----- Information provided -----
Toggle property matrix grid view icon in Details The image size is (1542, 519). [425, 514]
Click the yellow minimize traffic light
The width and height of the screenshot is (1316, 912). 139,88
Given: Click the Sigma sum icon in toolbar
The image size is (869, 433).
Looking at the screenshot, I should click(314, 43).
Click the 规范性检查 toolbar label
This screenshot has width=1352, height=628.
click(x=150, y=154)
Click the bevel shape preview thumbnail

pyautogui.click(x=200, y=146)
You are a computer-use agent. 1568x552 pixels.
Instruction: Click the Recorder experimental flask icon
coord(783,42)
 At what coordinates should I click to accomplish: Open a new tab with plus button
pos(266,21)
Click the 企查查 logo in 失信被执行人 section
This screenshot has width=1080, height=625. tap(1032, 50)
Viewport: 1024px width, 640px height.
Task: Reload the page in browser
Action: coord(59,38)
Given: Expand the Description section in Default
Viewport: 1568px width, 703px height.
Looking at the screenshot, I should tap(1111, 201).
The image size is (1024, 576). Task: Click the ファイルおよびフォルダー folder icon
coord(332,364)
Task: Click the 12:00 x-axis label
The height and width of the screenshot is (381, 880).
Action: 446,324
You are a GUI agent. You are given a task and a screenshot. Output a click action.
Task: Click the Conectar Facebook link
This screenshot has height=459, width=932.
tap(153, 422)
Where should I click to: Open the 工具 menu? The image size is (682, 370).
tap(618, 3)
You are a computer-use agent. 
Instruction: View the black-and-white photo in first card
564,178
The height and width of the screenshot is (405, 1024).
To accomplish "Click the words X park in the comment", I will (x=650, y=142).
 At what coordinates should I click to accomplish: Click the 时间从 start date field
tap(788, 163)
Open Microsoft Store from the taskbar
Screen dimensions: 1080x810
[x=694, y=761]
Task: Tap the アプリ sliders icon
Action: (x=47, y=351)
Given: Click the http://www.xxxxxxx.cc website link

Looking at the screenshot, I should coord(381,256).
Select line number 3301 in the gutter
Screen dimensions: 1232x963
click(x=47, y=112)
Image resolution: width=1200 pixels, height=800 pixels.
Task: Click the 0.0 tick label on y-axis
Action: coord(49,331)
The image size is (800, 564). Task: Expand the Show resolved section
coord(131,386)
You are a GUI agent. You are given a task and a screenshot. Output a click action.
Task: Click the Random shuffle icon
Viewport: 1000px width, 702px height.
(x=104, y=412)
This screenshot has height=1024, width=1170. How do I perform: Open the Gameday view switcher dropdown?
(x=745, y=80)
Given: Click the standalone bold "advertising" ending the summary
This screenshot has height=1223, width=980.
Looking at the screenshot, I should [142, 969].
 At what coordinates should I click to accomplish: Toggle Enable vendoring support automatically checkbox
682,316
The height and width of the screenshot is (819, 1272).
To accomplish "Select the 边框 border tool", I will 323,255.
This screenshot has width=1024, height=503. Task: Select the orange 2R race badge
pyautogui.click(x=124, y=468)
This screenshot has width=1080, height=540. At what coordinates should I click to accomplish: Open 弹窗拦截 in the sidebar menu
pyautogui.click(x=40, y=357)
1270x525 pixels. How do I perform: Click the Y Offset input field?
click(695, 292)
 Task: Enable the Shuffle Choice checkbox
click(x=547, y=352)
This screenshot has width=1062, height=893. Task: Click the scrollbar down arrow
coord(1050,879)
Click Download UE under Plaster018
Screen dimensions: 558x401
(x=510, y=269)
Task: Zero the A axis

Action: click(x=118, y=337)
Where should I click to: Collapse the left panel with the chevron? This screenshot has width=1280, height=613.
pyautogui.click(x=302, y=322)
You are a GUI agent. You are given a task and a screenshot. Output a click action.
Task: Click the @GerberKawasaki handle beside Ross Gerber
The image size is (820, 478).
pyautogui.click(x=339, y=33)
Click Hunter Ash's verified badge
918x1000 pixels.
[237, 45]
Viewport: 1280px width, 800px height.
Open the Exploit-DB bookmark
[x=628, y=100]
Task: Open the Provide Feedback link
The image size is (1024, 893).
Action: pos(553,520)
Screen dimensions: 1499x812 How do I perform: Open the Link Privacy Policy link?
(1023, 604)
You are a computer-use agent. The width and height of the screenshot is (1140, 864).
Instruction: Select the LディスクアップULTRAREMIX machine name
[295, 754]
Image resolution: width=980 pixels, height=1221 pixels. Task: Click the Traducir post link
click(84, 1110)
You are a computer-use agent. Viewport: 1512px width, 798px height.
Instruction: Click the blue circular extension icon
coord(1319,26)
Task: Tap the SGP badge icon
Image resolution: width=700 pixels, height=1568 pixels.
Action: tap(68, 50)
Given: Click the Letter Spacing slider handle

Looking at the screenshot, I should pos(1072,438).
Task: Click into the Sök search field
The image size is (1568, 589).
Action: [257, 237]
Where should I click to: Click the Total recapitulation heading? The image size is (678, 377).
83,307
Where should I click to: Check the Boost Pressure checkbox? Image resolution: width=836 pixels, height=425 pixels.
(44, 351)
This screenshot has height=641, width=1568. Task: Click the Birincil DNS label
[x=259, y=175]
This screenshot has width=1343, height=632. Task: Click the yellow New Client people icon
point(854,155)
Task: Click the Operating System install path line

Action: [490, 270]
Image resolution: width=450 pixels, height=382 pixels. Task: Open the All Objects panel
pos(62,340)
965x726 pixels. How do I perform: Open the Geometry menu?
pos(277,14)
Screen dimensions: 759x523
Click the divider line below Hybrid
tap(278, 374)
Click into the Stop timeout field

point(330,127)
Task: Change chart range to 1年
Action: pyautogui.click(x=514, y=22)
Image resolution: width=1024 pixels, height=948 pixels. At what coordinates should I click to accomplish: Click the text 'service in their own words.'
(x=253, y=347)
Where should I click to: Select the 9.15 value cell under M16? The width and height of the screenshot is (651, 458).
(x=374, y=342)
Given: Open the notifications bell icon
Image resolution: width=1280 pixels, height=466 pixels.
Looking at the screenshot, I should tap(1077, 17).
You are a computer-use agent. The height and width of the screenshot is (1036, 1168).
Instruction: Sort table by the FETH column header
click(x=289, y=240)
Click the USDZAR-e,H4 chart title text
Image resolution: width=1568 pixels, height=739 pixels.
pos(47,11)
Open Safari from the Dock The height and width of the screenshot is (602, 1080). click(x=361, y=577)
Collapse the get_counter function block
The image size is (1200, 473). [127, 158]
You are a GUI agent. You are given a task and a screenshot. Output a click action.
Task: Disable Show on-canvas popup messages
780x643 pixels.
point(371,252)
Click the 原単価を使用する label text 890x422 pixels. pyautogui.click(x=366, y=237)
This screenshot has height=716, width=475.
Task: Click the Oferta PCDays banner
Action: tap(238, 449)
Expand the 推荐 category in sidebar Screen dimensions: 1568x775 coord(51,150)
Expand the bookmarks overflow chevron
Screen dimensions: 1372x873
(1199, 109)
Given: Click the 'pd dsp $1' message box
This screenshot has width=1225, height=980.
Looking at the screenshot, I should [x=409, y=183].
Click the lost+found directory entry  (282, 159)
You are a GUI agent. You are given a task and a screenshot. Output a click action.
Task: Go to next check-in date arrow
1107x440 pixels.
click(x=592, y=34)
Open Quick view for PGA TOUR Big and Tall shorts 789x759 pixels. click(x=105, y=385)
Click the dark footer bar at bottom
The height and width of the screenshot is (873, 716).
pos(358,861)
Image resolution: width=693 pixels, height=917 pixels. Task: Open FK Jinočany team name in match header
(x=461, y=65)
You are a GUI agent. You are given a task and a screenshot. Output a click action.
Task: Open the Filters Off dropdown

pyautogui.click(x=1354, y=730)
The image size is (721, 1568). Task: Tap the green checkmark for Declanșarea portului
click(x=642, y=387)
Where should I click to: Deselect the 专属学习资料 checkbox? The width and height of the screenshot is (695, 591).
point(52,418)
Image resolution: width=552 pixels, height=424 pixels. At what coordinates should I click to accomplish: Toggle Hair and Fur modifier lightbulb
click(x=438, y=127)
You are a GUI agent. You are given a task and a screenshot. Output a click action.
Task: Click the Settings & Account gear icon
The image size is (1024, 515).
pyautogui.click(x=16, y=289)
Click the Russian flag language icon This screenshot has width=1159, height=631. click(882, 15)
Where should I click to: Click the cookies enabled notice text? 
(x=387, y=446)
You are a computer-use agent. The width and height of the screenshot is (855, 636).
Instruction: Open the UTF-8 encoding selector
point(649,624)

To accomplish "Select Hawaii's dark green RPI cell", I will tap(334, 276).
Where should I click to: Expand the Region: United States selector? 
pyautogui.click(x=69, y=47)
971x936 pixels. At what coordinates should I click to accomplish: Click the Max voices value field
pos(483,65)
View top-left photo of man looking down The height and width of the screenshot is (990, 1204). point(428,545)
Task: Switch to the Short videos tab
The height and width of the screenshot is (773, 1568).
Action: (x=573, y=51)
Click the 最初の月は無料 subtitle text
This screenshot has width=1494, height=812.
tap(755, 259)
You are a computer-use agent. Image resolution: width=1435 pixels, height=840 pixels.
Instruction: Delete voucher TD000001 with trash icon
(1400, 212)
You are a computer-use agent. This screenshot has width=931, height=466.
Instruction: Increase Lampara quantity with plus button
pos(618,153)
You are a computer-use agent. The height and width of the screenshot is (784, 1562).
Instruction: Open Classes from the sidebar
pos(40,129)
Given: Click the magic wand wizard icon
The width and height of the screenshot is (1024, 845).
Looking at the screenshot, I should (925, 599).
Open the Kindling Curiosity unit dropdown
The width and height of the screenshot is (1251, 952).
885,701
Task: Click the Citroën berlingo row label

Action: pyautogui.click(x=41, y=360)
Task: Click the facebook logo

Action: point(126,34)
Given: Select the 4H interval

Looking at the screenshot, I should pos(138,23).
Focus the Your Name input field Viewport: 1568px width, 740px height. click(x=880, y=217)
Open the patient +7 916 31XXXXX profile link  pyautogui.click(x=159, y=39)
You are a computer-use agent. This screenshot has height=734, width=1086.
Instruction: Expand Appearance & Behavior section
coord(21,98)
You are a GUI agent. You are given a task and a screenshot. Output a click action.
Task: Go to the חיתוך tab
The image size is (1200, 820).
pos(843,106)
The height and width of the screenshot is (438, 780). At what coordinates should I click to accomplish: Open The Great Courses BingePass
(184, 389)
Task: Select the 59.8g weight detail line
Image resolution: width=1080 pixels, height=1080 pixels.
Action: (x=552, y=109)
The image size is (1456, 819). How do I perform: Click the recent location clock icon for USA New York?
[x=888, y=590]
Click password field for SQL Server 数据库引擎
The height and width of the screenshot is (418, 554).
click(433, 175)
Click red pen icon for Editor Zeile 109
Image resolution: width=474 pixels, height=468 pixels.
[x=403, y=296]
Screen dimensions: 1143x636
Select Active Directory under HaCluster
-----
There is a run of lines above from the one with "View top-left photo" to the one with "You are a computer-use agent. Image"; print exactly that run, both ends included, and nothing else.

View top-left photo of man looking down The height and width of the screenshot is (990, 1204). point(428,545)
Task: Switch to the Short videos tab
The height and width of the screenshot is (773, 1568).
Action: (x=573, y=51)
Click the 最初の月は無料 subtitle text
This screenshot has width=1494, height=812.
tap(755, 259)
You are a computer-use agent. Image resolution: width=1435 pixels, height=840 pixels.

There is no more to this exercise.